Beside the fact that antidepressants, like rimonabant, are associated with decreased plasma levels of various cytokines (IL-10, TNF-α, CCL-2, and IL-6) [1], the combination of the two drugs involves two different targets, since antidepressants are thought to impair SARS-Cov-2 entry into epithelial cells by functional inhibition of acid sphingomyelinase (ASmase) [5, 6]. Relevance of this mechanism was recently confirmed by the observation that other ASmase functional inhibitors (antihistamines, antipsychotics, calcium channel blockers, mucolytics) also protect from severe forms of COVID-19 [7]. However, a close relationship between sphingomyelin metabolism and CB1R was recently reported in a study showing that sphingomyelin accumulation subsequent to ASmase deficiency promoted disappearance of membrane CB1R through internalization and lysosomal degradation [8]. On the other hand, chronic activation of CB1R (induced by inhibiting enzymatic degradation of the CB1R ligand anandamide) dampened sphingomyelin excessive storage in ASmase-knock-out mice [8]. Since inhibition of ASmase results in some accumulation of sphingomyelin [6], such a crosstalk between the two metabolisms (sphingomyelin-ceramide and endocannabinoids, respectively) could cast some doubts about the advantage of combining rimonabant with an antidepressant. However, sphingomyelin accumulation in hippocampal Golgi or endoplasmic reticulum fractions of mice treated with amitriptyline remained 7- to 11-fold lower, respectively, than the massive increase observed in ASmase-deficient mice [8]. To the best of our knowledge, there is no report that antidepressants could induce the dramatic changes observed in ASmase deficiency characterizing Niemann-Pick disease type A.

Among available literature data on rimonabant coupled to antidepressants, one study explored the ability of the former to reduce undesirable weight gain induced by chronic treatment with desipramine in mouse [9]. At 20 days following the onset of treatment, the antidepressant effect of desipramine was not altered by rimonabant. Moreover, no obvious unsuited event was observed, except for a transient tendency to anxiety-like behavior, whose mechanism remains unclear. This 3-weeks period is important to consider in the light of the fact that the duration of rimonabant plus antidepressant treatment of COVID-19 patients would be of the same order of magnitude.

Finally, comparison of two trials conducted with rimonabant clearly indicated that the risk of serious psychiatric events is significantly reduced when restricting anti-obesity treatment to patients presenting with no history of depression [10, 11].
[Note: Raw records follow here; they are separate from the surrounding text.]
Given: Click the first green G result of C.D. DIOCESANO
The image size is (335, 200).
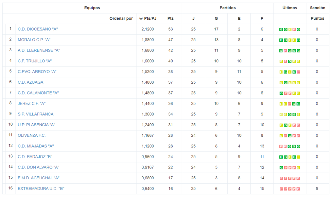Looking at the screenshot, I should click(281, 29).

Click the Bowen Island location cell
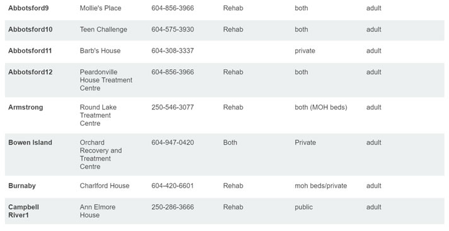coord(30,142)
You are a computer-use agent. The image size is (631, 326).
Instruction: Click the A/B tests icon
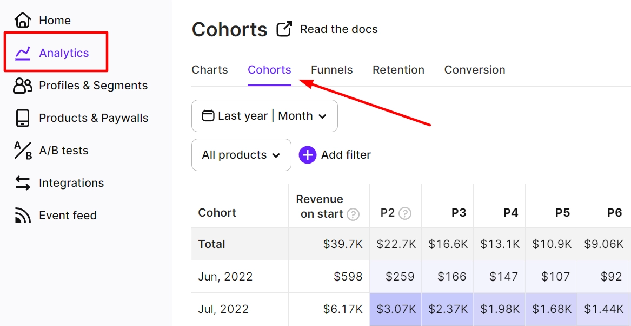click(x=23, y=151)
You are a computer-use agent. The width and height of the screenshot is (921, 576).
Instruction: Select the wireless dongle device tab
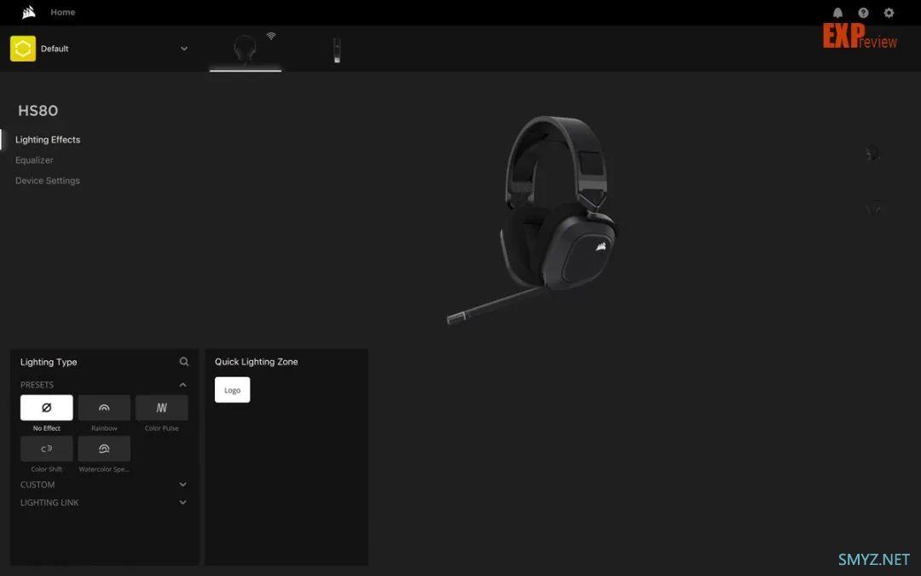pyautogui.click(x=337, y=49)
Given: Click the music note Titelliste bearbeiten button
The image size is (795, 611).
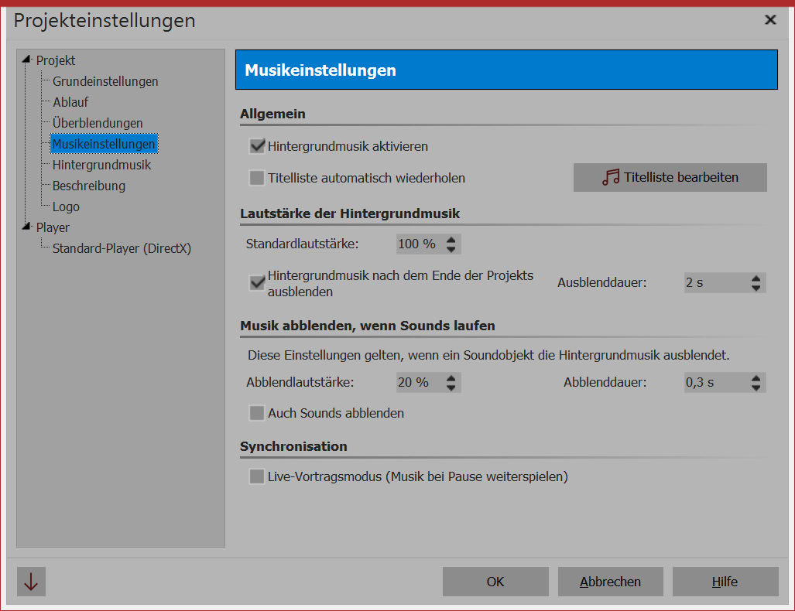Looking at the screenshot, I should click(x=670, y=177).
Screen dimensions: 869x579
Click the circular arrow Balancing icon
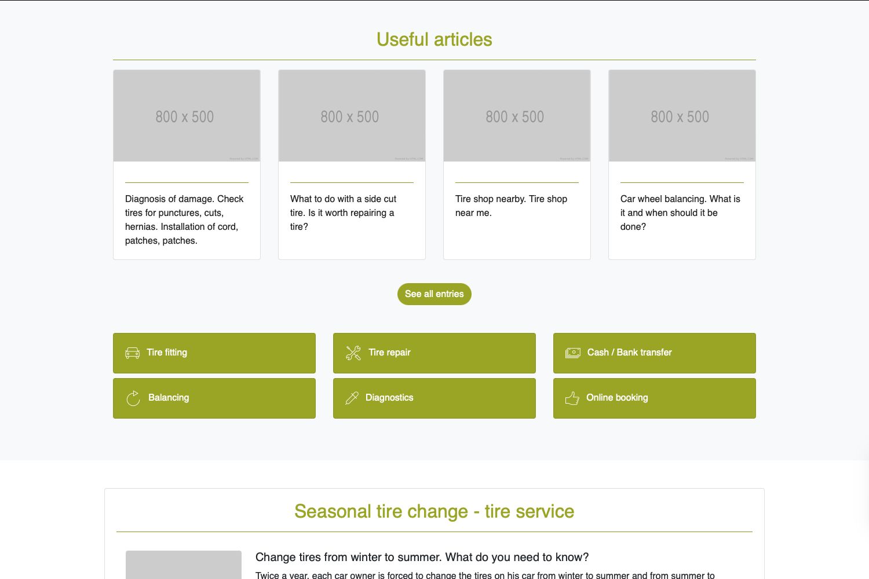coord(133,398)
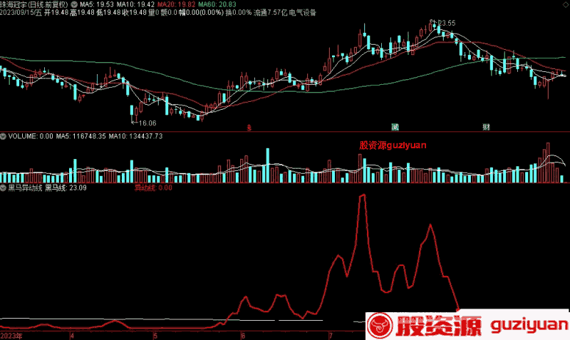Screen dimensions: 570x340
Task: Click the 23.55 high price arrow marker
Action: [x=442, y=23]

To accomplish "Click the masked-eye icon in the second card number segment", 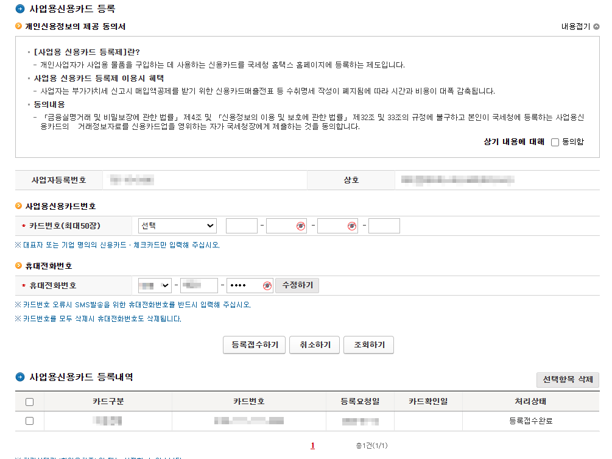I will 300,226.
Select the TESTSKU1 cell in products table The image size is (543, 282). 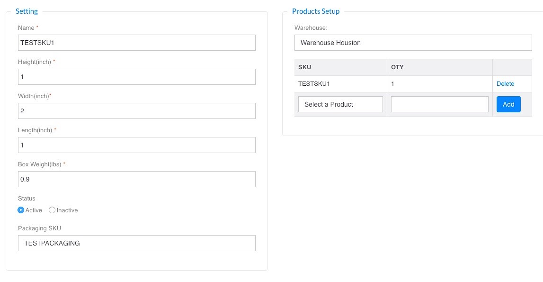[x=341, y=83]
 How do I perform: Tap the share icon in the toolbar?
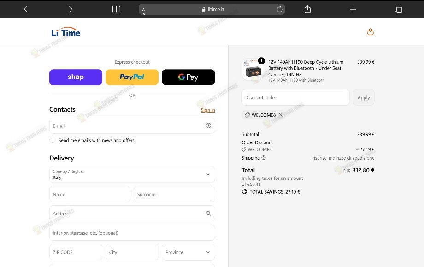tap(307, 9)
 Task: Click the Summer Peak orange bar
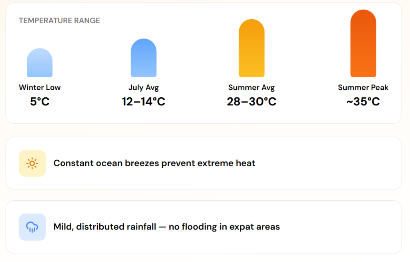[363, 44]
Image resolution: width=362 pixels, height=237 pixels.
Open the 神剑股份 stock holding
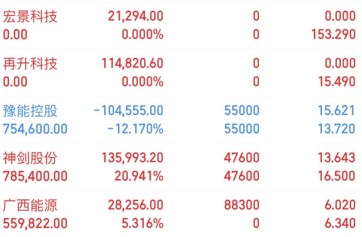coord(179,167)
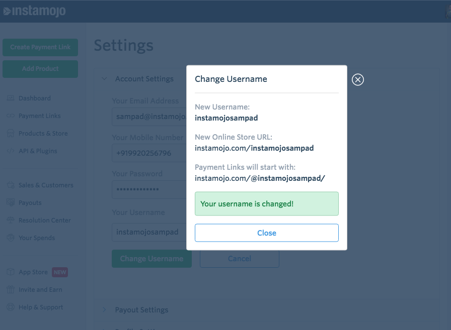
Task: Click the Payment Links chain icon
Action: pos(10,116)
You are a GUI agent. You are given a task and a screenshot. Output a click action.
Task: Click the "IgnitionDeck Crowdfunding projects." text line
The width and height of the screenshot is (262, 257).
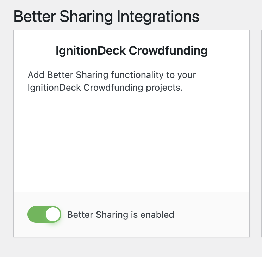coord(105,88)
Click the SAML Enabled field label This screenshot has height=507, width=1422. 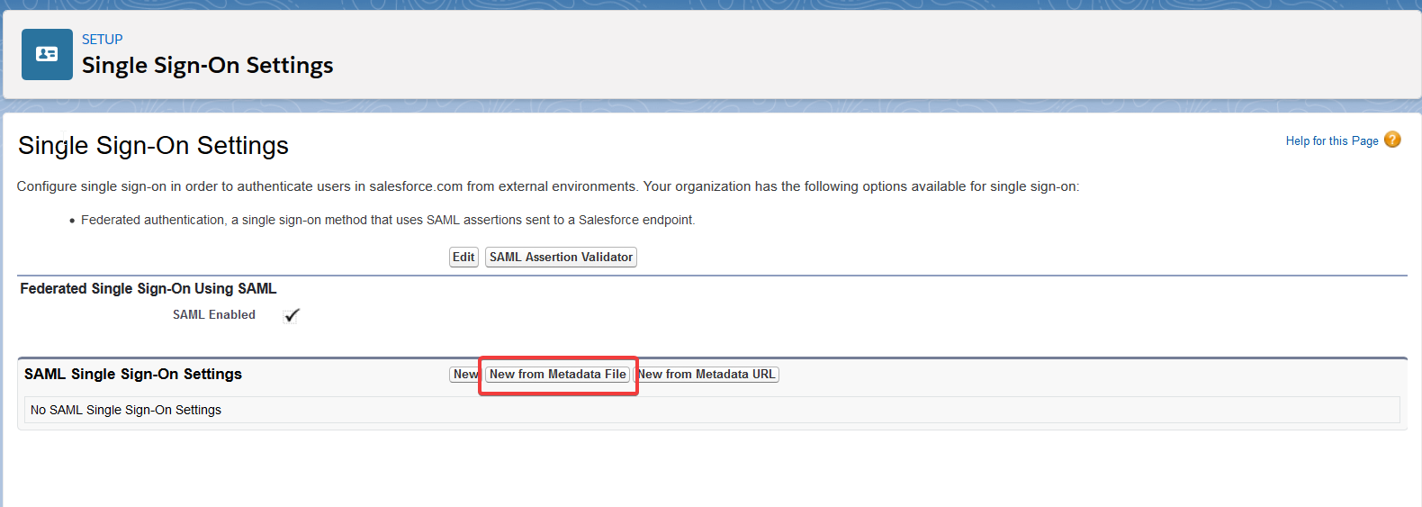click(214, 315)
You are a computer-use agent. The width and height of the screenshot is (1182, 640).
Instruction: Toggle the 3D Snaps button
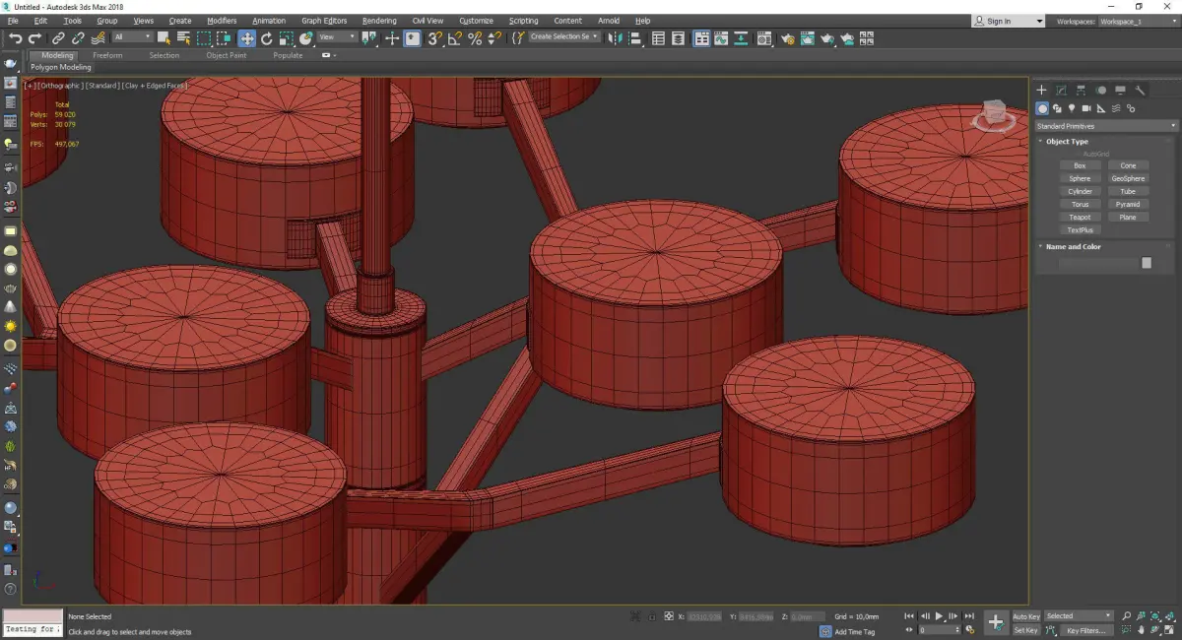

Starting from the presently available evidence, three possibilities could be considered: (1) develop preclinical studies with third-generation CB1 antagonists, but this would then require time-consuming phase 1 and 2 trials; (2) undergo preclinical studies using rimonabant plus an antidepressant, in order to confirm or invalidate our proposal, but again the advantage of repurposing both types of drugs, which all have gone through phase 3 and 4 trials, would move away from the urgent need created by the ongoing pandemic; (3) start as soon as possible clinical trials with high-risk patients admitted to hospital following SARS-Cov2 infection and presenting a body max index ≥30 kg/m2. Treatment could involve coupling of fluoxetine at the dose used in the previous retrospective study, i.e., 20 mg/day [1], to the dose of rimonabant previously shown to be efficient at reducing body weight (20 mg/day) for a duration covering all the time spent in the hospital, i.e., between 2 and 4 weeks. Importantly, trial should not include patients with a history of depression and appropriate psychiatric surveillance should be maintained several weeks after discharge from hospital.